DATA Block Start

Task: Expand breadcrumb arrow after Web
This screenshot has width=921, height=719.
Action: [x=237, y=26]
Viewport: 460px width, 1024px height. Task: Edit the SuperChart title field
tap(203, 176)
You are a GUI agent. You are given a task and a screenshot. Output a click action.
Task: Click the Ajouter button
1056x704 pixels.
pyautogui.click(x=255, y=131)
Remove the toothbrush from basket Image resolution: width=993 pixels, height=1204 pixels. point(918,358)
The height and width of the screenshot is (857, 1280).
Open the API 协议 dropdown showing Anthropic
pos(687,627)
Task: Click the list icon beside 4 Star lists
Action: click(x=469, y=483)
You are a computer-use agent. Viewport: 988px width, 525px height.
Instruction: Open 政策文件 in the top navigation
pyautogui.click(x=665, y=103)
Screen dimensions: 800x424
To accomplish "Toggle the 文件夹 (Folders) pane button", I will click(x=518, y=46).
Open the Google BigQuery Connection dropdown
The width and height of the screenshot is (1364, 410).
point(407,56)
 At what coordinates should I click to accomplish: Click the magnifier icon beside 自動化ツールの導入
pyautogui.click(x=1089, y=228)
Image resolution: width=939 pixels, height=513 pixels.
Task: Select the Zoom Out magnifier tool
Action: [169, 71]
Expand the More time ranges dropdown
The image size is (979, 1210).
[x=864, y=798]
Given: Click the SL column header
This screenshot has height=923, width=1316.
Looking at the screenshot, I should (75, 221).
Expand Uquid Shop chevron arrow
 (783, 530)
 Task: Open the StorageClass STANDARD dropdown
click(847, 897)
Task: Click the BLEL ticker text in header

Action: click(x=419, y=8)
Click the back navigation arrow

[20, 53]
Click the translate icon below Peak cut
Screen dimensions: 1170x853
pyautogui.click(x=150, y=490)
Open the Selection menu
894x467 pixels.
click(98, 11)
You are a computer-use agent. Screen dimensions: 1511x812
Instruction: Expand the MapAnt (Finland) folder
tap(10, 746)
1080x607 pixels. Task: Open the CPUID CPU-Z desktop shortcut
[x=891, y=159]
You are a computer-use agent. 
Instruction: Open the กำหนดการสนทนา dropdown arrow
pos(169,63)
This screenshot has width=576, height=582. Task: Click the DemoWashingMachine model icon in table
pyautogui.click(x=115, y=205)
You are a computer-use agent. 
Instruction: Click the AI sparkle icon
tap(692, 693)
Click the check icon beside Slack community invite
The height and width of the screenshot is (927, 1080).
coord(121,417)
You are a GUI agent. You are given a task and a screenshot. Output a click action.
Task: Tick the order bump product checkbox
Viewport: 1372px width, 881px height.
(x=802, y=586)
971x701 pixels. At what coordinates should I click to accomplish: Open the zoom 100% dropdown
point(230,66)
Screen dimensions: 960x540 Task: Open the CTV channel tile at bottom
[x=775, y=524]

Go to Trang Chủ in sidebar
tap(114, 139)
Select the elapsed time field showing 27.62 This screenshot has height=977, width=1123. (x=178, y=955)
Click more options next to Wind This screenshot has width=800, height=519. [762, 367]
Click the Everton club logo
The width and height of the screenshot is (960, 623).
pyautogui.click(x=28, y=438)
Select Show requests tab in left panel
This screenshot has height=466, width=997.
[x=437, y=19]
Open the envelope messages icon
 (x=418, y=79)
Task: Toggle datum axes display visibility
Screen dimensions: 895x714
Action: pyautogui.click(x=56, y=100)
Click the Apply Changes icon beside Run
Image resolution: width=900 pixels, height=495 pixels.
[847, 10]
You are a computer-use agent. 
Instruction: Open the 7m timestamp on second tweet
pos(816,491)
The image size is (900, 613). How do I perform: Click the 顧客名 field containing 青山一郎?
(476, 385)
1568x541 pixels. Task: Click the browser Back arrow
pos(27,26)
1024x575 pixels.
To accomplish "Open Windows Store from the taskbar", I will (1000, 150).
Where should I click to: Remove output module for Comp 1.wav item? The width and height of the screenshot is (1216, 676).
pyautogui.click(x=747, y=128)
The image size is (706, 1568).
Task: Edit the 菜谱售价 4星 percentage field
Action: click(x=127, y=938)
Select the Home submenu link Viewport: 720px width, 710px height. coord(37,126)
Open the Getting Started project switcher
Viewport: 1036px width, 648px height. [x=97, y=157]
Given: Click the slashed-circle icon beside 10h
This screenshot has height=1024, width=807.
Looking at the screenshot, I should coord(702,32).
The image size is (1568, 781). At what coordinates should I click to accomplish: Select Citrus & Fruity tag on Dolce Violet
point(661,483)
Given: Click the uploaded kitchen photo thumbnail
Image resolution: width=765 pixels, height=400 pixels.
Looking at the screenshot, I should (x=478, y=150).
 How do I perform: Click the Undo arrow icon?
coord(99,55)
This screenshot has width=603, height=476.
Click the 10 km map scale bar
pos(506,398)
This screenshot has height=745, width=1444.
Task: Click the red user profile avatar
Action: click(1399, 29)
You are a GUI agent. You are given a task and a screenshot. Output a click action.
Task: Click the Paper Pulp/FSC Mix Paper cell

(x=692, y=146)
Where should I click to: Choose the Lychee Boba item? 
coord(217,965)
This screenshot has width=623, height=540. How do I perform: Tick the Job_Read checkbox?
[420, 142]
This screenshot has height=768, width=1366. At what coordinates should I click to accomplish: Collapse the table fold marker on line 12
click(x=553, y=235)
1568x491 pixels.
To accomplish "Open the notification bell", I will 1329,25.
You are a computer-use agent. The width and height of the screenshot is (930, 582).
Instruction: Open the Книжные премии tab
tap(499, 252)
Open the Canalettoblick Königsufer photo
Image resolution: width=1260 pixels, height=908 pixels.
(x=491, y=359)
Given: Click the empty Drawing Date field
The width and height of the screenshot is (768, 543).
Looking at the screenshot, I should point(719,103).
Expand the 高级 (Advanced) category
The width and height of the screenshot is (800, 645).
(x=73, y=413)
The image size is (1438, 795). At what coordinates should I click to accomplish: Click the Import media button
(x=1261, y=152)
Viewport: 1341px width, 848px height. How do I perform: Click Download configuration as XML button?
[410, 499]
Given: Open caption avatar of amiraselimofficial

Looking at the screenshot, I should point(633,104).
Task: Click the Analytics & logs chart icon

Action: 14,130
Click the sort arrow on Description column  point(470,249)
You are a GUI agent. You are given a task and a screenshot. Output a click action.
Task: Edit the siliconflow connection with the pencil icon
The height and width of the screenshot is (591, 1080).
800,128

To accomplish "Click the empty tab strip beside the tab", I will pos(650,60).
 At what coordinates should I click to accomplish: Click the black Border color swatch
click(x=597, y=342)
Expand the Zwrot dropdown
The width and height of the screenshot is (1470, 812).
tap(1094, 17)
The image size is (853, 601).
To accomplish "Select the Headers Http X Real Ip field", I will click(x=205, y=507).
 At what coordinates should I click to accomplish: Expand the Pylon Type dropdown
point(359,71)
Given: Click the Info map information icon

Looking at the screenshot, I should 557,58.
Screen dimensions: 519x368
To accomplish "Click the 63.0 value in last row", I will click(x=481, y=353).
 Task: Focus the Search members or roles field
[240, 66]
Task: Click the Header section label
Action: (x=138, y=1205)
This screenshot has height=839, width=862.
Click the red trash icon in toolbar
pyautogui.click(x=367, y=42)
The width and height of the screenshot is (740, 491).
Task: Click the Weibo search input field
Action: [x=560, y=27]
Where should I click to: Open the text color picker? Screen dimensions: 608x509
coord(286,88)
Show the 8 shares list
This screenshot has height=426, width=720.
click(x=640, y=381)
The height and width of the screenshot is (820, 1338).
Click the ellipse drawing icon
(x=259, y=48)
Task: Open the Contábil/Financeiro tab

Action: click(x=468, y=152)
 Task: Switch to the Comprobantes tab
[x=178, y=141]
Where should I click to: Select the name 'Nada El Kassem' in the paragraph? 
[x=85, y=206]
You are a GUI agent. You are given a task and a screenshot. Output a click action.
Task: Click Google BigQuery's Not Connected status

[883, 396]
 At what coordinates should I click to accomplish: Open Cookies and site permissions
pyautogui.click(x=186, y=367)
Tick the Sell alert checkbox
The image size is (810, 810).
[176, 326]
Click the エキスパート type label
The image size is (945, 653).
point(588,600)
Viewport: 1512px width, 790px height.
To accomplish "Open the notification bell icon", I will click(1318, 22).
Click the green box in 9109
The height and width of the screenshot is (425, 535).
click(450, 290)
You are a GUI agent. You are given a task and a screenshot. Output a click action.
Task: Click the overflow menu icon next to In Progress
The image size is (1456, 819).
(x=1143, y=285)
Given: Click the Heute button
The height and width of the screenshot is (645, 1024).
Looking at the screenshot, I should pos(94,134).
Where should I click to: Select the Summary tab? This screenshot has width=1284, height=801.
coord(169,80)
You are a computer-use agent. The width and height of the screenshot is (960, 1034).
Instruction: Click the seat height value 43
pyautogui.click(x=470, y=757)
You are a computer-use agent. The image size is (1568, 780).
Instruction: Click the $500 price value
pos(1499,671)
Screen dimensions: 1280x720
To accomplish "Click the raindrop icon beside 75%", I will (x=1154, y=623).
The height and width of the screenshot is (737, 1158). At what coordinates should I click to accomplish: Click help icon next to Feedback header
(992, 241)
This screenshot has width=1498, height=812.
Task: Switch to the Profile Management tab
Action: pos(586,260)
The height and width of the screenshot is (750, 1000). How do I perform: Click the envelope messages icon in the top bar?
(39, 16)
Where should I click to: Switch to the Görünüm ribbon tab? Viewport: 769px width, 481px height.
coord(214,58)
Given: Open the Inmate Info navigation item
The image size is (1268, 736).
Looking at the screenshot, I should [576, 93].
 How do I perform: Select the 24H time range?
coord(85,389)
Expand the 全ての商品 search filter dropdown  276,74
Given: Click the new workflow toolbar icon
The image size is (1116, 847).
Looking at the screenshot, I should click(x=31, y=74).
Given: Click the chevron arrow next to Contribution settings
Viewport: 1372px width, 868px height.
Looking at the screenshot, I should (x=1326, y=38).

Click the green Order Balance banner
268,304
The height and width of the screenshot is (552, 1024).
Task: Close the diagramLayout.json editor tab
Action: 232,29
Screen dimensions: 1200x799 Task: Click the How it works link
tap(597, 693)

DATA Block End

* **BRIEF**
If a line in the data above holds the string "computer", report that line.

* **RESPONSE TO THE EXERCISE**
You are a computer-use agent. Viewport: 988px width, 525px height.
You are a computer-use agent. Screen dimensions: 1511x812
You are a computer-use agent. 
You are a computer-use agent. 
You are a computer-use agent. 
You are a computer-use agent. The width and height of the screenshot is (930, 582).
You are a computer-use agent. The width and height of the screenshot is (960, 1034).
You are a computer-use agent. The image size is (1568, 780).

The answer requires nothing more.